What you will do:
From the line containing "You are a computer-use agent. The" down to the last line of the material, output each line exactly as it appears, excluding pictures.

Records shown:

▼

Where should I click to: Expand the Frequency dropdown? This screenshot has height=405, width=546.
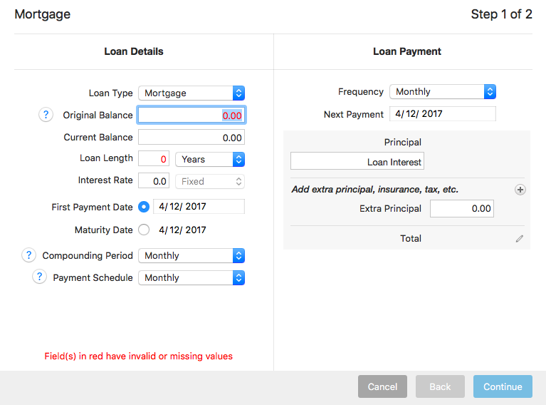point(442,91)
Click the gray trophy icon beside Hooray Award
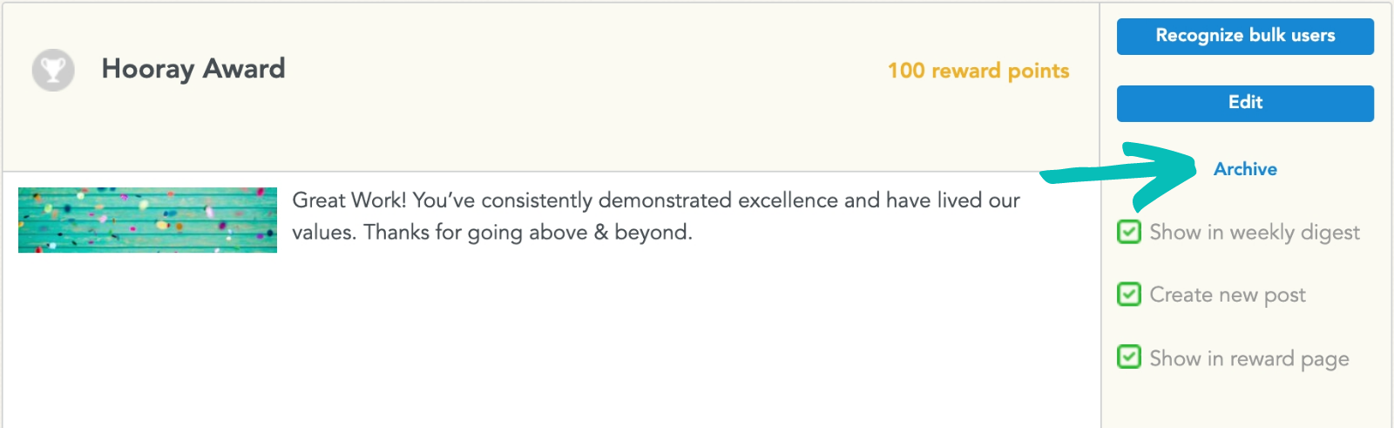The width and height of the screenshot is (1394, 428). tap(53, 70)
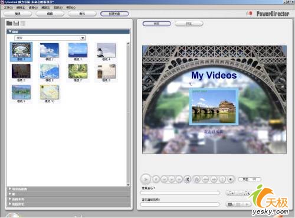Viewport: 295px width, 218px height.
Task: Click the add background music note icon
Action: pos(231,193)
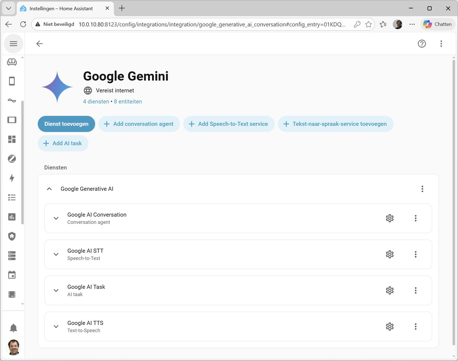The width and height of the screenshot is (458, 361).
Task: Expand the Google AI Conversation entry
Action: tap(56, 218)
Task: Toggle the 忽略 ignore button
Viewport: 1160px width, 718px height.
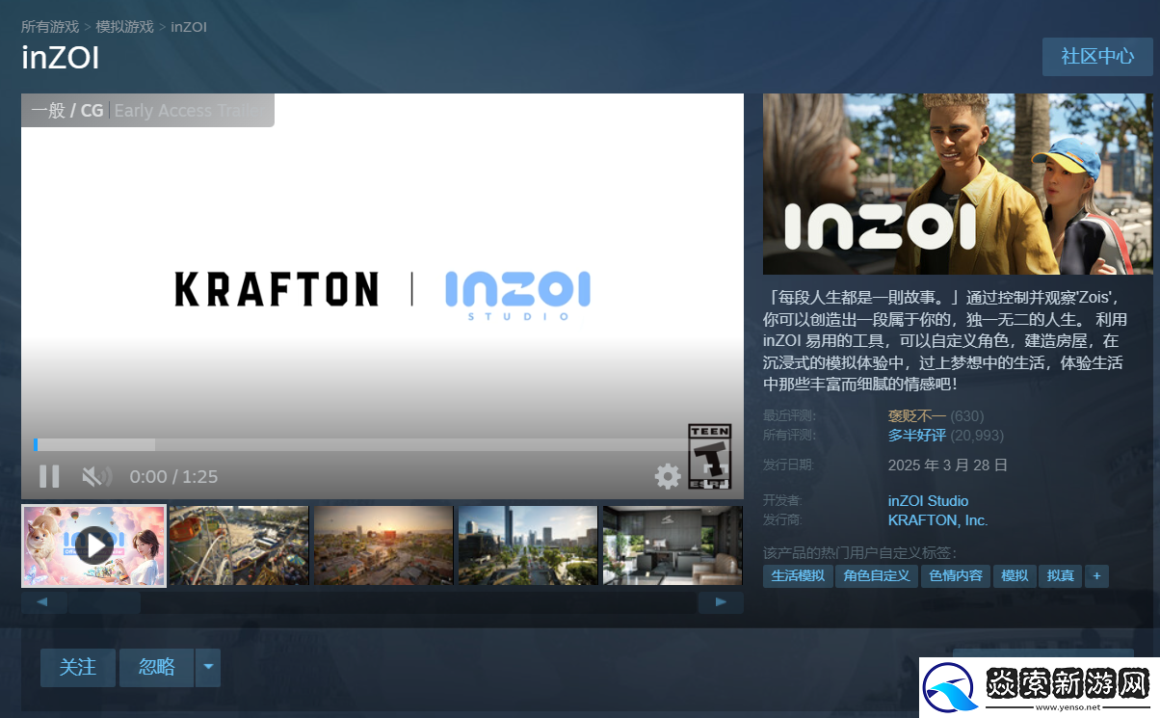Action: tap(156, 667)
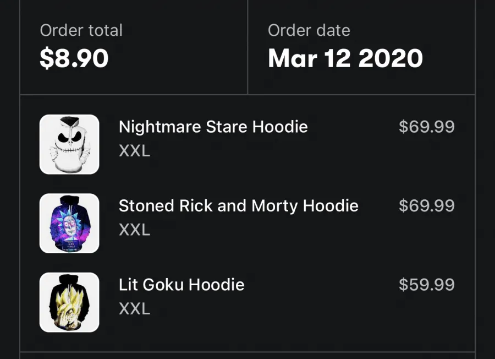Click the Order total label
The height and width of the screenshot is (359, 495).
tap(81, 30)
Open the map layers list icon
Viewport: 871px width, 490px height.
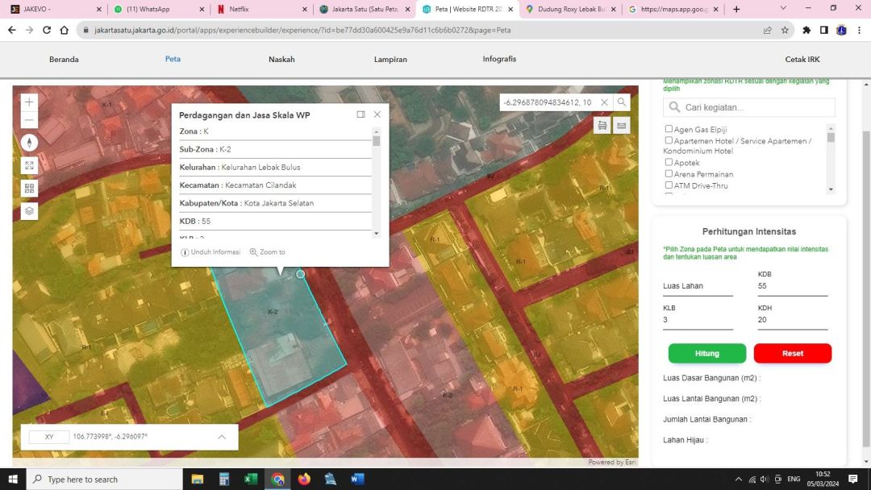(x=29, y=211)
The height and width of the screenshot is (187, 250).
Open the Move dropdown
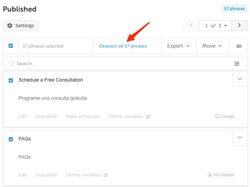click(212, 46)
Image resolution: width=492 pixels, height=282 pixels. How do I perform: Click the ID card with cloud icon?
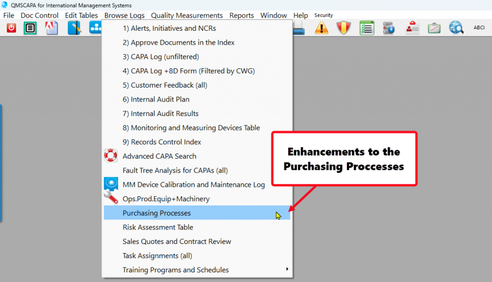click(x=412, y=28)
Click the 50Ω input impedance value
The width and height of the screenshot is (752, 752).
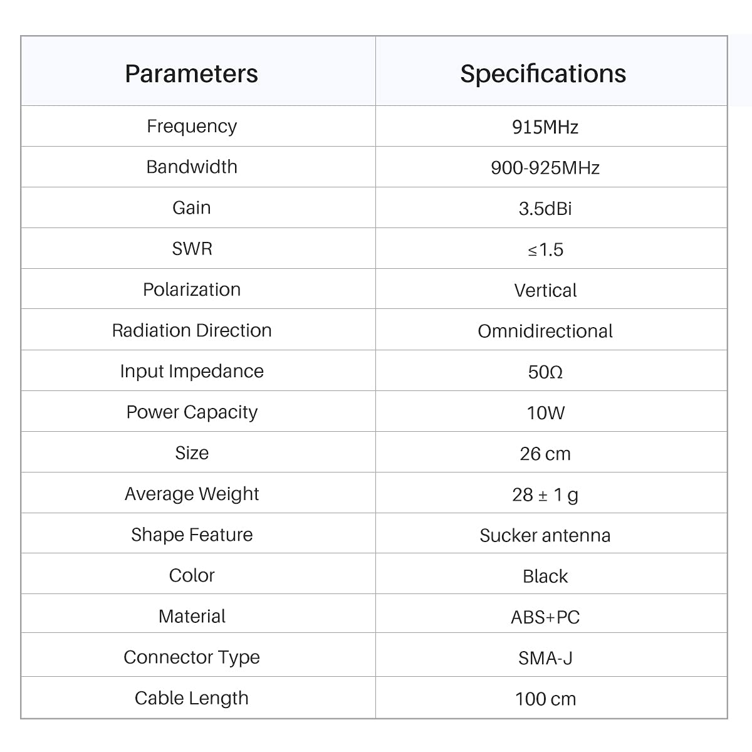coord(545,372)
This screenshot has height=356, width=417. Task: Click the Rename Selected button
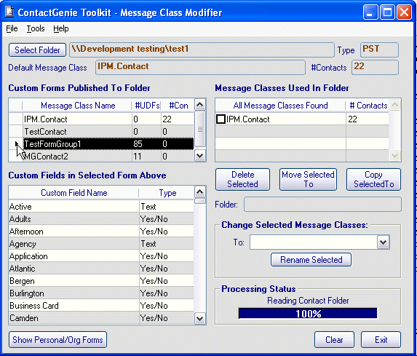pos(311,260)
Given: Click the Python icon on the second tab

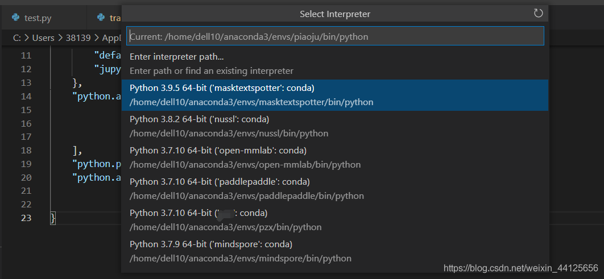Looking at the screenshot, I should pos(101,18).
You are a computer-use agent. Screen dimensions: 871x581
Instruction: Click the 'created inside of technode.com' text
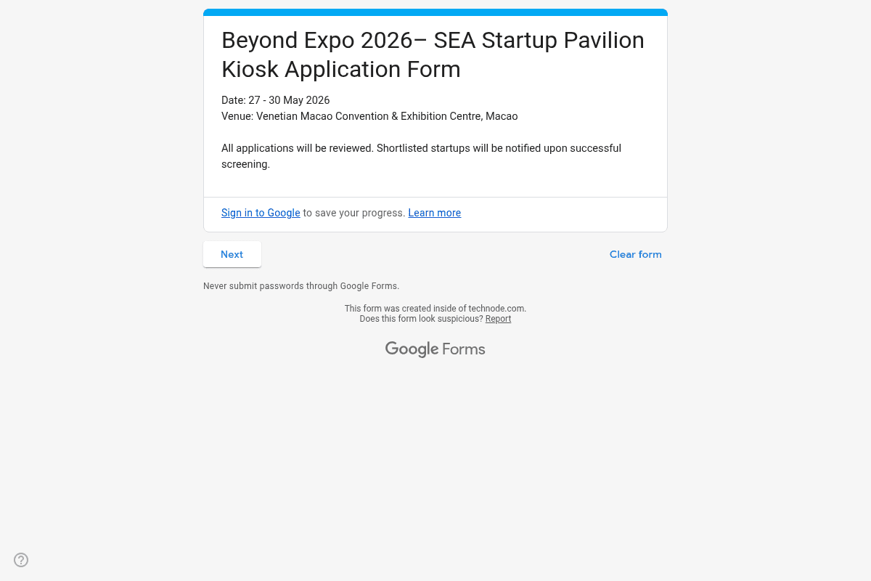435,309
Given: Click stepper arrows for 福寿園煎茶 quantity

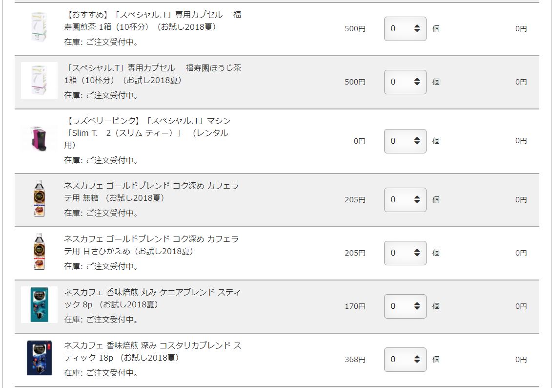Looking at the screenshot, I should point(417,28).
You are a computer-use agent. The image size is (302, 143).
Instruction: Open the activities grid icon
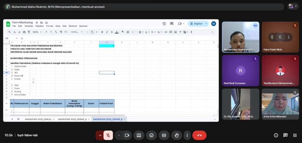[295, 135]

▲

Response:
You are a computer-use agent. The image size is (302, 143).
Instruction: Open the activities grid icon
[295, 135]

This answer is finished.